Massachusetts Sen. Elizabeth Warren is set to speak Monday evening at East Lost Angeles College recognizing the Justice for Janitors movement, one day before the California primary.
Jennifer Siebel Newsom, the wife of Gov. Gavin Newsom, and Angelica Salas, the executive director of the Coalition for Humane Immigrant Rights, will provide introductory remarks, according to the Warren campaign.
Siebel Newsom announced her endorsement of Warren for the Democratic presidential nomination on Friday, saying “there is no person better equipped to fight for us than Elizabeth.”

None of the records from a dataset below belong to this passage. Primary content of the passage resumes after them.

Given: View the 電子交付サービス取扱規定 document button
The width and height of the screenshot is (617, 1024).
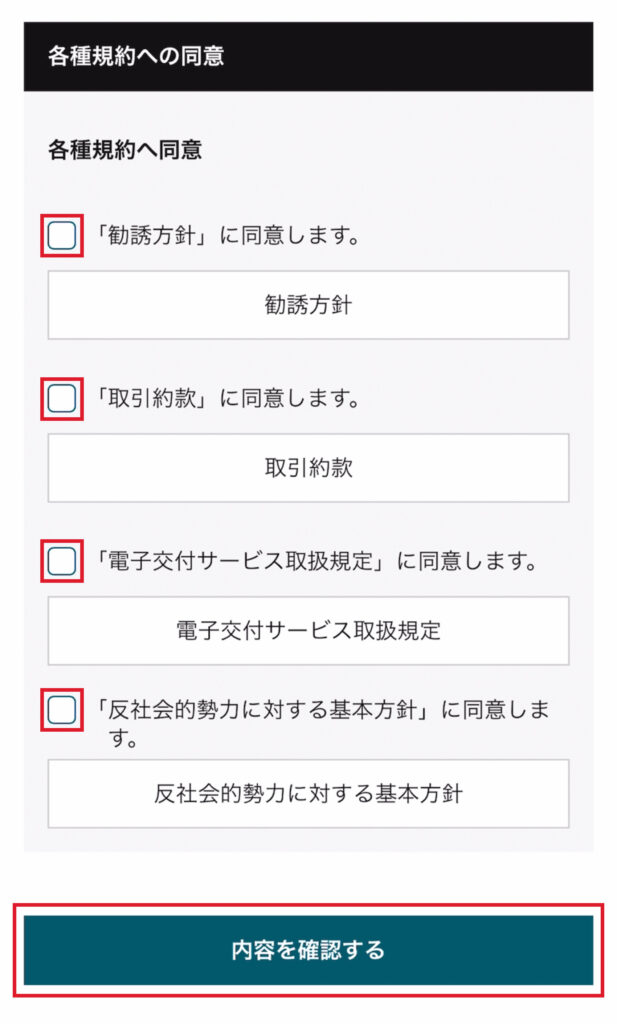Looking at the screenshot, I should tap(308, 630).
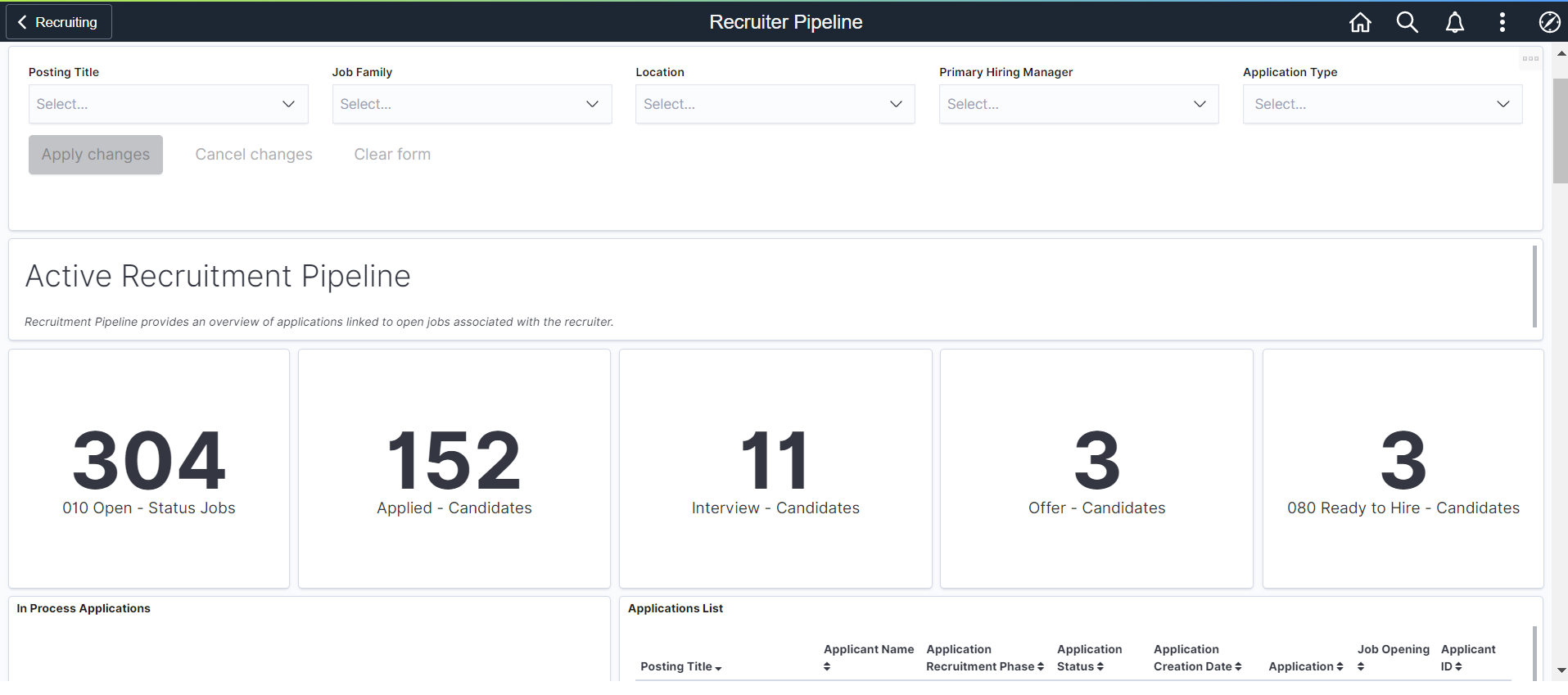This screenshot has height=695, width=1568.
Task: Open the notifications bell
Action: coord(1454,22)
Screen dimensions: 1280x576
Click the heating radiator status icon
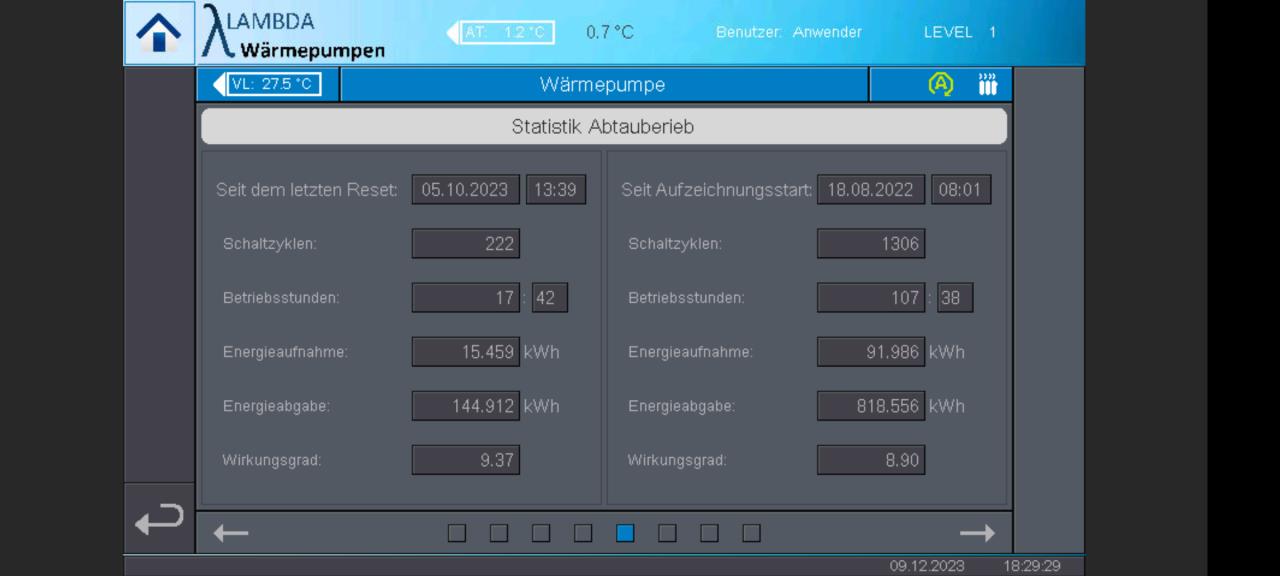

“Now more than ever, women need a champion in the White House — someone who will stand up for working moms, fight for our seats at the tables of power, protect our health care and reproductive choice, and lift up the underappreciated and often invisible contributions that women make daily to society,” Siebel Newsom said.
Her husband endorsed California Sen. Kamala Harris, who suspended her campaign Dec. 3. He has not made another endorsement.
Siebel Newsom is a documentary filmmaker and founder of The Representation Project, which bills itself as seeking to inspire individuals and communities to challenge limiting gender stereotypes and shift norms.
Warren has pledged to have at least half of Cabinet positions filled by women and nonbinary people.
Warren has also said she will take a set of executive actions on the first day of her administration to boost wages for women of color and “open up new pathways to the leadership positions they deserve,” according to her campaign.
The Justice for Janitors movement seeks better wages and working conditions, improved health care, and full-time opportunities for janitors through union representation.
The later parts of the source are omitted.